[start of Document segment]

Law of the Sea Treaty: dead in the water?
As of today, 34 Republican senators have expressed opposition to Senate ratification of the Law of the Sea Treaty, a number that would add up to rejection of the treaty if all those senators vote against it when it comes to the Senate floor. "This is Victory Day for U.S. sovereignty in the Senate," Sen. ...
As of today, 34 Republican senators have expressed opposition to Senate ratification of the Law of the Sea Treaty, a number that would add up to rejection of the treaty if all those senators vote against it when it comes to the Senate floor.
"This is Victory Day for U.S. sovereignty in the Senate," Sen. James Inhofe (R-OK), a passionate opponent of the treaty, proclaimed on the Senate floor late Monday. "With 34 opposed to LOST (the treaty), this debate is over."
Inhofe’s declaration of victory came after two Republican senators, Romney surrogates Rob Portman (R-OH) and Kelly Ayotte (R-NH), announced Monday they would vote against the treaty.
"We simply are not persuaded that decisions by the International Seabed Authority and international tribunals empowered by this treaty will be more favorable to U.S. interests than bilateral negotiations, voluntary arbitration, and other traditional means of resolving maritime issues," the two senators said in a joint statement. "No international organization owns the seas, and we are confident that our country will continue to protect its navigational freedom, valid territorial claims, and other maritime rights."
In effect, Portman and Ayotte added their names to the 31 GOP senators who expressed their opposition to the treaty in a July 16 letter to Senate Majority Leader Harry Reid (D-NV). That letter was signed by Sens. Inhofe, Jon Kyl, Roy Blunt, Pat Roberts, David Vitter, Ron Johnson, John Cornyn, Jim DeMint, Tom Coburn, Mitch McConnell, Chuck Grassley, John Boozman, Rand Paul, Jim Risch, Mike Lee, Jeff Sessions, Mike Crapo Orrin Hatch, John Barrasso, Richard Shelby, Dean Heller, John Thune, Richard Burr, Saxby Chambliss, Dan Coats, John Hoeven, Roger Wicker, Jerry Moran, Marco Rubio, Pat Toomey, and Mike Johanns.
The 34th ‘no’ is Georgia Sen. Johnny Isaakson, whose website displayed a message this week vowing that the senator would vote against the treaty.
With 67 votes needed for ratification, the agreement does indeed look to be in trouble. But for proponents of the treaty, it’s full steam ahead.
The office of Senate Foreign Relations Committee chairman John Kerry (D-MA), the lead sponsor and driving force behind Senate ratification of the treaty, told The Cable that he will not be deterred and intends to keep moving the ratification process forward.

[end of Document segment]
[start of Material provided]

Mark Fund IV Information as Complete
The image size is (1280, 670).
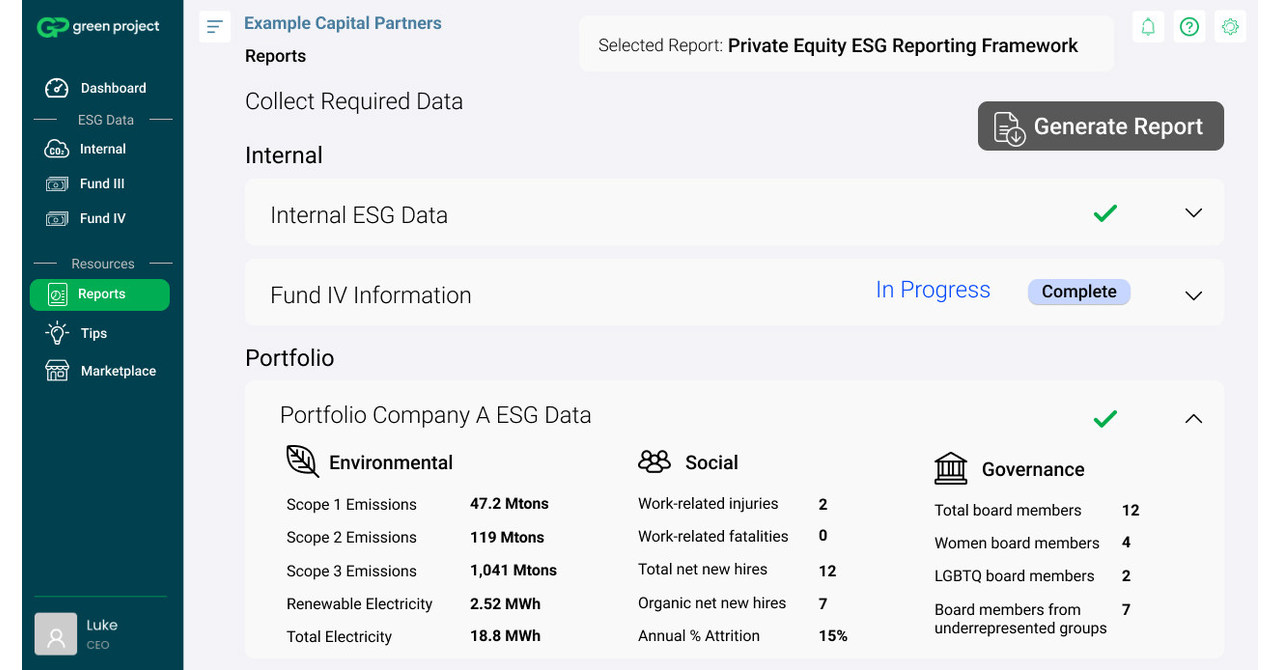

[end of Material provided]

## [Given instruction 1]
Do these statements agree with the Law of the Sea Treaty article? Answer yes or no for each, quoting the words of the article that decide it. (a) Rob Portman and Kelly Ayotte announced on Monday that they would vote against the treaty. (b) The July 16 letter from GOP senators was addressed to Senate Majority Leader Harry Reid. (c) Ratification of the treaty requires 60 votes.
## [Given instruction 2]
How might the Law of the Sea Treaty article go on after its last sentence? Write the next part.

## [Final result 1]
(a) Yes: "announced Monday they would vote against the treaty"
(b) Yes: "in a July 16 letter to Senate Majority Leader Harry Reid (D-NV)"
(c) No: "With 67 votes needed for ratification"

## [Final result 2]
"Senator Kerry has been here long enough to know that vote counts and letters are just a snapshot of where our politics are in this instant, and it’s not news to anyone that right now we’re in the middle of a white hot political campaign season where ideology is running in overdrive," said Kerry spokeswoman Jodi Seth. "That’s why Senator Kerry made it clear there wouldn’t be a vote before election and until everyone’s had the chance to evaluate the treaty on the facts and the merits away from the politics of the moment."
"No letter or whip count changes the fact that rock-ribbed Republican businesses and the military and every living Republican secretary of state say that this needs to happen, and that’s why it’s a matter of ‘when’ not ‘if’ for the Law of the Sea," Seth continued. "The Chamber of Commerce, the oil and gas and telecommunications industries are some of the most effective in this town because they stick to their guns and they’ve been unequivocal about the need to get this done. They’ll keep at it, and we will continue the work of answering questions and building the public record."
Josh Rogin covers national security and foreign policy and writes the daily Web column The Cable. His column appears bi-weekly in the print edition of The Washington Post. He can be reached for comments or tips at josh.rogin@foreignpolicy.com.
Previously, Josh covered defense and foreign policy as a staff writer for Congressional Quarterly, writing extensively on Iraq, Afghanistan, Guantánamo Bay, U.S.-Asia relations, defense budgeting and appropriations, and the defense lobbying and contracting industries. Prior to that, he covered military modernization, cyber warfare, space, and missile defense for Federal Computer Week Magazine. He has also served as Pentagon Staff Reporter for the Asahi Shimbun, Japan's leading daily newspaper, in its Washington, D.C., bureau, where he reported on U.S.-Japan relations, Chinese military modernization, the North Korean nuclear crisis, and more.
A graduate of George Washington University's Elliott School of International Affairs, Josh lived in Yokohama, Japan, and studied at Tokyo's Sophia University. He speaks conversational Japanese and has reported from the region. He has also worked at the House International Relations Committee, the Embassy of Japan, and the Brookings Institution.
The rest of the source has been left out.